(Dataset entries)
- - -

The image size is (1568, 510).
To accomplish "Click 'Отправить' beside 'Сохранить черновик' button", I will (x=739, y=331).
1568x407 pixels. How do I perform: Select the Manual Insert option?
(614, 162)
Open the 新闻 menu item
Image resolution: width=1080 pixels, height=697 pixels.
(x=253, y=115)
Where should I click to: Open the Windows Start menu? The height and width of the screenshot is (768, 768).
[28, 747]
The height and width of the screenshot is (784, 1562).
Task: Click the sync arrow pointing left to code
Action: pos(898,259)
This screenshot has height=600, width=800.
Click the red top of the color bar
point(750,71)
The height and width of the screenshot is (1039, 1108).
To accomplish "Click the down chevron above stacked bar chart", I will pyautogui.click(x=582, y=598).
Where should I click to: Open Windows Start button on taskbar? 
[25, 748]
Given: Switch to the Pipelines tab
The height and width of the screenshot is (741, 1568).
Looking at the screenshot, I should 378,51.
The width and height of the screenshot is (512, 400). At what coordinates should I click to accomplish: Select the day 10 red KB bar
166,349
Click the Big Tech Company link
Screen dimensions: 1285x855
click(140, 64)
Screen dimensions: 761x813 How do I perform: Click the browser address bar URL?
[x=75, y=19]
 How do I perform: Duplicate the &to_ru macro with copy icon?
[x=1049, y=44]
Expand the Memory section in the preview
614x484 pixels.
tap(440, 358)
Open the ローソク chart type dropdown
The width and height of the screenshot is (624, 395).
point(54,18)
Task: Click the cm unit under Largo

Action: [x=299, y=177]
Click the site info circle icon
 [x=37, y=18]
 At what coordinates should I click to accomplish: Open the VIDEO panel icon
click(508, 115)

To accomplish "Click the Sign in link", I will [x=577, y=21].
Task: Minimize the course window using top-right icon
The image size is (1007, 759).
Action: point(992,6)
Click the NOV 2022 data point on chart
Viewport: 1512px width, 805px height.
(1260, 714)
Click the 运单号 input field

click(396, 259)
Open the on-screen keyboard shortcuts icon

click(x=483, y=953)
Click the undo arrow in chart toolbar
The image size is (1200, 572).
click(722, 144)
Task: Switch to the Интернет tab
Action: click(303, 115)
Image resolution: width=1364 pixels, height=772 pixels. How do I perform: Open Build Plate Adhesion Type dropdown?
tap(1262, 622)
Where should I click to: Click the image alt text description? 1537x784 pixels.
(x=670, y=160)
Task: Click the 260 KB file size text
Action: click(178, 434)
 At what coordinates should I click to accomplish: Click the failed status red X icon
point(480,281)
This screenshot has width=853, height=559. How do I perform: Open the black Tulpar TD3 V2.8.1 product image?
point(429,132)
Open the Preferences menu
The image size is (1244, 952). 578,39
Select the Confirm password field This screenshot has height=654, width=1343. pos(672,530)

- - -

Restate verbatim the first line above and all lines after it through the line containing "Open the 新闻 menu item"; omit the rest.

The image size is (1568, 510).
To accomplish "Click 'Отправить' beside 'Сохранить черновик' button", I will (x=739, y=331).
1568x407 pixels. How do I perform: Select the Manual Insert option?
(614, 162)
Open the 新闻 menu item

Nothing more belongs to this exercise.